Kabek Arek Lungga Ada Cinta Di Pramuka

Fadhillah Hanum
Chapter #2

2. Senior Menyebalkan

"Lo bukan dari daerah sekitaran sini, ya?" Ari bertanya menyelidik.

"Hu'um. Baru semalam sampai dari Jakarta."

"Sendirian? Maksud gue, orangtua lo...?"

"Di Jakarta. Gue di sini ngekost."

"HEI! Siapa suruh kalian kenalan di sini!" Oemji, suara itu lagi.

"Masalah lo apa sih, Kak. Sentimen banget sama kita?" Sumpah, perasaan aku udah capek jadi anak manis dari tadi.

"Oh, berani nantang kamu, ya?"

"Ya bukan maksudnya gitu, Kak. Kita tahunya sekarang tuh lagi Masa Orientasi Sekolah, bukannya Masa Otoriter Senior." Aku mendidih. Rasanya tanganku dingin dan gemetar saat ini.
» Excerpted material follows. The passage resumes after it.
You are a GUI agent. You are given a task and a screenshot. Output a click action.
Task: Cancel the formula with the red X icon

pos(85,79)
"Ondeee .... Canggih-canggih anak zaman sekarang. Udah salah, ngotot pula. Kenapa kalian nggak bawa kelengkapan MOS?" Malas berdebat atau tidak ingin cari masalah, dua cowok di sampingku sepertinya lebih memilih diam.
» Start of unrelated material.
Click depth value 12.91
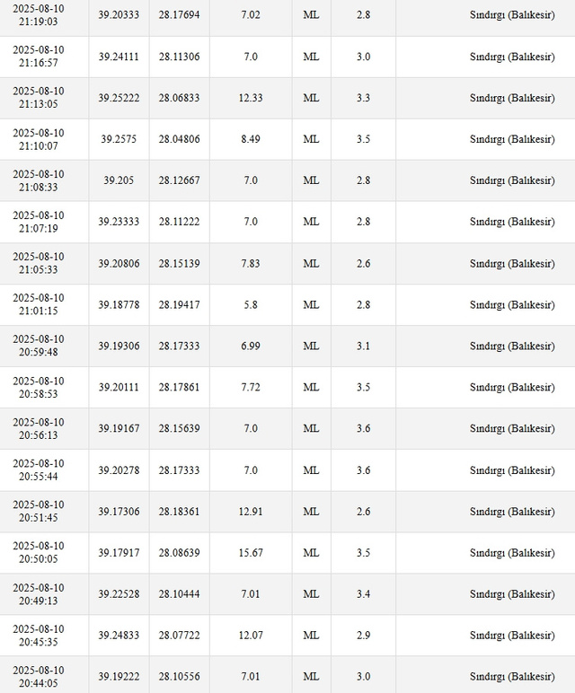 pyautogui.click(x=251, y=512)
Baru saja mulutku terbuka, ingin menjelaskan kenapa aku tidak membawa kelengkapan, si Kriwil ini kembali membentakku. "Kamu! padusiยน, tapi kelakuan, ondeh, entahlah!"

What the f ... f ... f ...!

Rasanya pengin kujambak rambutnya, terus kubikin lurus berkilau kaya mbak-mbak di iklan shampo.

"Ini lagi, lepas earphone-nya! Kamu pikir ini sekolah oppa-oppa Korea? Jangan sok kegantengan kamu di sini," cecar Surya. Aku maklum dengan kemarahan Surya soal yang satu itu. Mama juga paling tidak suka kalau aku menggunakan earphone disaat mama bicara.

"Saya tahu masa orientasi itu gunanya untuk membuat kalian nyaman berada di lingkungan sekolah. Tapi kalian harus paham, ini sekolah favorit. Disiplin nomor satu di sini. Kalau disuruh bawa kelengkapan MOS saja kalian tidak bisa, bagaimana nantinya kalian bisa disiplin terhadap peraturan sekolah lainnya." Surya mulai melunak.

Uhm ... baiklah. Aku paham kenapa sekarang si Cowok Kecil Kriwil ini mencak-mencak saat kami tidak mematuhi peraturan. Mama benar soal kedisiplinan sekolah favorit ini. Sebenarnya mama sudah mengajakku "pulang kampung" jauh-jauh hari sebelumnya.

"Biar kamu ikut Mama dulu, mengunjungi rumah nenek. Mama kangen suasana di sana. Sekalian kita daftar sekolahnya bareng-bareng."

Bukan Geni namanya kalau tidak berhasil membujuk mama untuk pulang sendirian. Papa juga tidak bisa menemani mama waktu itu. Tidak dapat izin dari kantor. Aku menyusul seminggu kemudian. Semalam mama menjemputku di Bandara Internasional Minang. Memastikan aku sampai di kost-kostan dengan selamat, dan kembali ke Jakarta subuh tadi.